PROBLEM TO SOLVE:
Before copying, set aside the pictures; then restate exactly the lines from the one with "Select the Oak wire spec 7/4.65" through the last line of the records.

SUPPLIED MATERIAL:
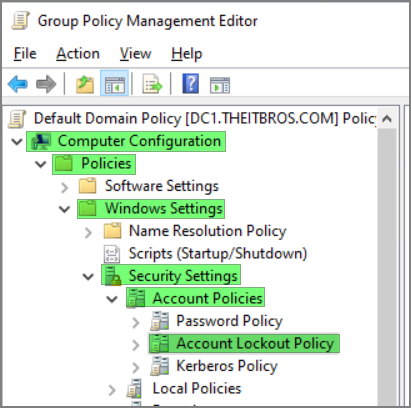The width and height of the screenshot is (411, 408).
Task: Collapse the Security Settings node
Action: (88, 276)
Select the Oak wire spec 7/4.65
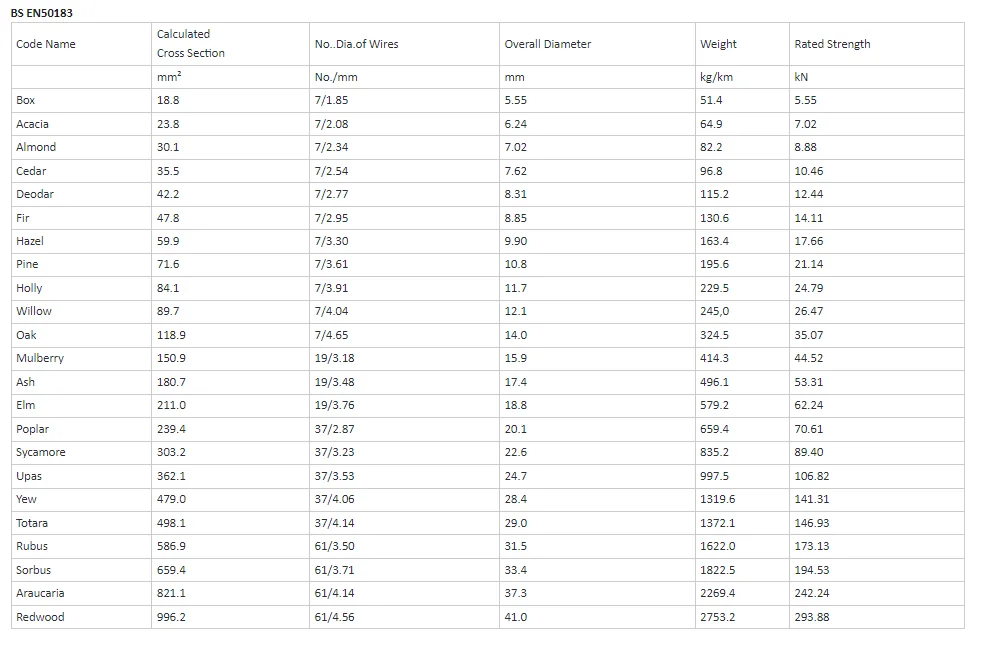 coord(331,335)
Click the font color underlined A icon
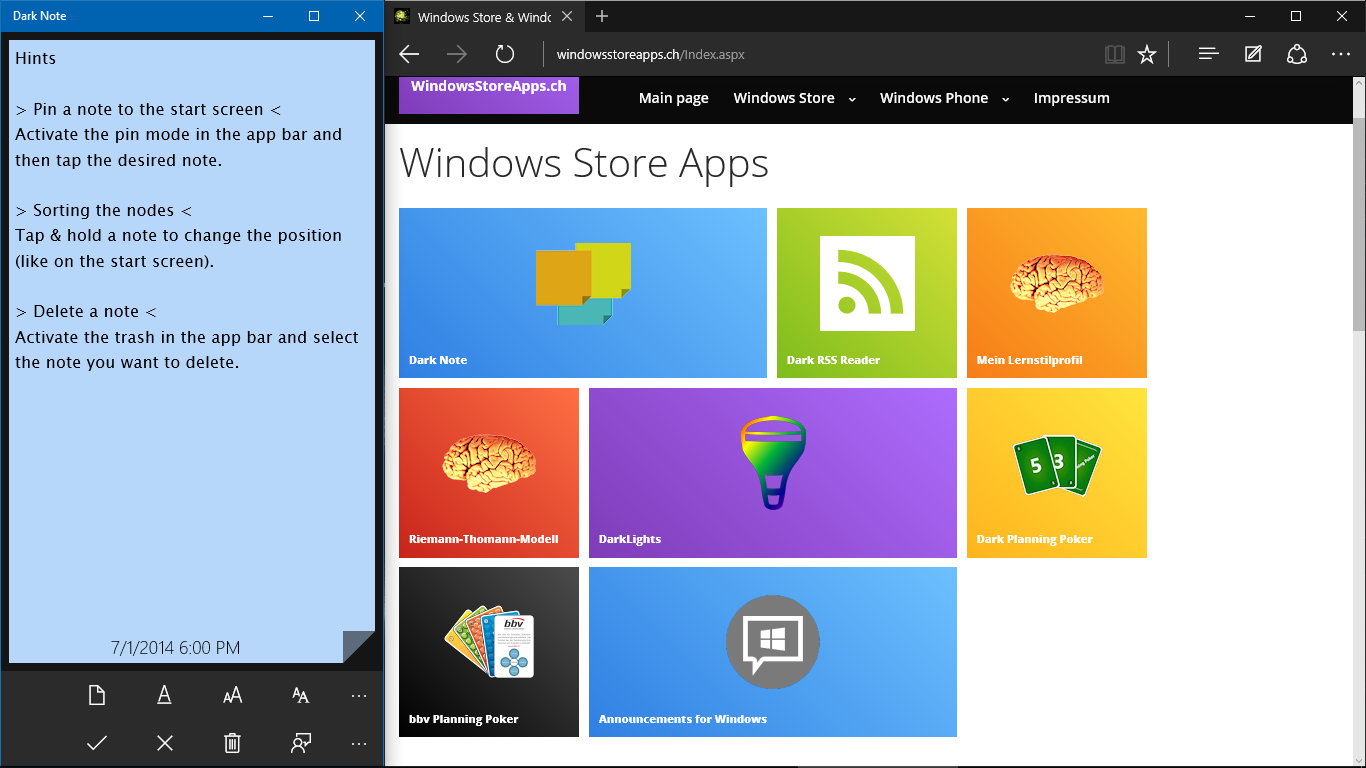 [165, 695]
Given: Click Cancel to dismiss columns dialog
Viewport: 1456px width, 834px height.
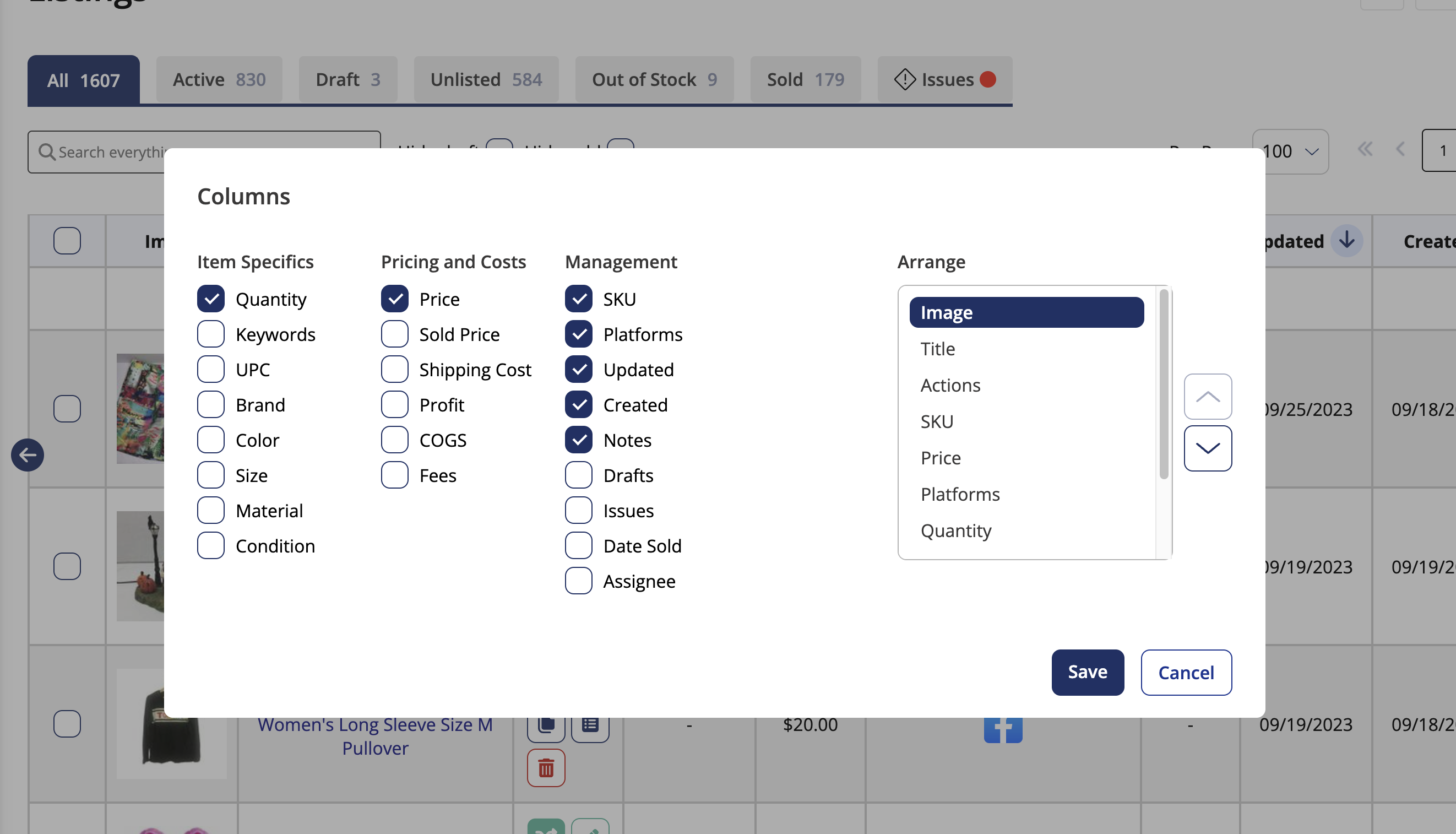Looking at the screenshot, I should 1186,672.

REPLY:
Select the Oak wire spec 7/4.65
 coord(331,335)
Click the font color underlined A icon
 [165, 695]
Given: Click Cancel to dismiss columns dialog
Viewport: 1456px width, 834px height.
Looking at the screenshot, I should 1186,672.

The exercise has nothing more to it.